Best practices when interpreting results
- Use realistic usable capacity. Do not always assume 100% of rated Ah is available.
- Account for efficiency losses. Inverter and charging losses can materially affect runtime.
- Consider temperature. Battery performance can drop significantly in cold weather.
- Check discharge rate effects. High current draw can lower actual effective capacity.
- Confirm with manufacturer data. Battery datasheets and discharge charts are the final authority.
Frequently confused terms
Amp-hours: A unit of capacity. It tells you how much charge a battery can deliver over time.
Amps: A unit of current. It describes the rate of electrical flow.
Voltage: Electrical potential. It is needed to estimate power in watts.
Watt-hours: A unit of energy. It is often a more complete way to compare battery systems with different voltages.
When to use Ah, amps, or watt-hours
If you are comparing battery capacity within the same voltage system, amp-hours are often adequate. If you are checking wiring, fuses, switches, or controller ratings, current in amps is essential. If you are comparing energy storage across systems with different voltages, watt-hours are better because they include both volts and amp-hours. Many misunderstandings occur when someone compares a 100 Ah battery at 12 V to a 100 Ah battery at 24 V as if they store equal energy. They do not. The 24 V battery stores roughly twice the watt-hours.

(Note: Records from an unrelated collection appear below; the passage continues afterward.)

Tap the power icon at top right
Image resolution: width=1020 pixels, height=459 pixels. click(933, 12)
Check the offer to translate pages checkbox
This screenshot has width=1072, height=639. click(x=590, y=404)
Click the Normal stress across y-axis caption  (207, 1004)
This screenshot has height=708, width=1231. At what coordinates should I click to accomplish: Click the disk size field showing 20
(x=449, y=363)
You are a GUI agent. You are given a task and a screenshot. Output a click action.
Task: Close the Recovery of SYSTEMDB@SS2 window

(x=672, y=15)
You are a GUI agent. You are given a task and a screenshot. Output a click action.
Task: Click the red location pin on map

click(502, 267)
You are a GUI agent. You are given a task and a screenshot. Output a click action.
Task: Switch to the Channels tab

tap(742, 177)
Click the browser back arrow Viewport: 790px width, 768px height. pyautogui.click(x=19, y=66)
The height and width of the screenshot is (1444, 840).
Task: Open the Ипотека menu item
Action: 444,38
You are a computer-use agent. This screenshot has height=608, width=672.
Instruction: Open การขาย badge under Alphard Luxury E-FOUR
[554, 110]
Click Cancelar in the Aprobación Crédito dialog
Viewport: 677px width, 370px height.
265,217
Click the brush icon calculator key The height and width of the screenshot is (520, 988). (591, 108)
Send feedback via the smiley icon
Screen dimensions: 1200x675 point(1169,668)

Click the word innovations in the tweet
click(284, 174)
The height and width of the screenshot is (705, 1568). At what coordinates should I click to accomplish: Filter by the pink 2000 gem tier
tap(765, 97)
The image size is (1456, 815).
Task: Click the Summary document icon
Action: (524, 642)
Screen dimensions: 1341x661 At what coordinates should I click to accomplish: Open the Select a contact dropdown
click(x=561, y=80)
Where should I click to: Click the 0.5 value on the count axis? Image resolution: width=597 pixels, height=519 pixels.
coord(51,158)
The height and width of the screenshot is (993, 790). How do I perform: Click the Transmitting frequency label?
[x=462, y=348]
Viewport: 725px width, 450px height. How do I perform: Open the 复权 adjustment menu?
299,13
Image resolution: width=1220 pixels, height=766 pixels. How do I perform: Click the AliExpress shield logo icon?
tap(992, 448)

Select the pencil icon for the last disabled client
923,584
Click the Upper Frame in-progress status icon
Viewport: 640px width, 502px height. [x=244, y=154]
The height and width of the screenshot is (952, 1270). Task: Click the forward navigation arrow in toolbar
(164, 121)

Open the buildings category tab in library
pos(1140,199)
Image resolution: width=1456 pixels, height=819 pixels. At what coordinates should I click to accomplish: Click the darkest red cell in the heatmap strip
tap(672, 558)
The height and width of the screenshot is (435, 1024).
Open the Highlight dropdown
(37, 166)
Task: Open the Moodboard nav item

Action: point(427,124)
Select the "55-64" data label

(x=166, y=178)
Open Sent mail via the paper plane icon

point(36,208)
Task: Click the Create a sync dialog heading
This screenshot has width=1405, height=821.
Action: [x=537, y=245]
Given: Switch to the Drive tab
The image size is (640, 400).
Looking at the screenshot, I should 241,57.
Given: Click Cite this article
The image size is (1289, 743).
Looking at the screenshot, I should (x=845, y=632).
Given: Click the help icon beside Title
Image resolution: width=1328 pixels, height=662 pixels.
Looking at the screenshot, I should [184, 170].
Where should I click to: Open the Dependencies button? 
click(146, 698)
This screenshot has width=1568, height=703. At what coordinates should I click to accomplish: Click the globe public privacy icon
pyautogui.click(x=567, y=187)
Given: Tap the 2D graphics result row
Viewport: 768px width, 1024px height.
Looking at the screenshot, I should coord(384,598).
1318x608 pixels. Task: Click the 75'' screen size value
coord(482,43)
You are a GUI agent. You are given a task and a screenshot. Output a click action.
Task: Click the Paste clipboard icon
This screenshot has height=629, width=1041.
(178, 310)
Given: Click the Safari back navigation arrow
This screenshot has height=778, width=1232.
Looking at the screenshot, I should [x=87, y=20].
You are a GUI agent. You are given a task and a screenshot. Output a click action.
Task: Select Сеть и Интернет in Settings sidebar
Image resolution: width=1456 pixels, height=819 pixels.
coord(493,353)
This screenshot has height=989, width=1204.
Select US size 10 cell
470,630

Authoritative references for deeper study
For broader technical background on electricity, battery systems, and energy storage, review these authoritative resources:
- U.S. Energy Information Administration: Electricity Explained
- U.S. Department of Energy: Battery and electric vehicle information
- National Renewable Energy Laboratory: Energy Storage Overview
Final takeaway
An Ah to amps calculator is one of the simplest and most useful electrical planning tools. The key idea is that you cannot convert amp-hours into amps without specifying time. Once runtime is known, the math is straightforward: divide battery capacity by hours to get average current. For more accurate real-world estimates, adjust for usable battery percentage and use system voltage to estimate average wattage. Whether you are building a solar setup, managing an RV battery bank, or checking a marine system, this calculation gives you a solid foundation for smarter energy decisions.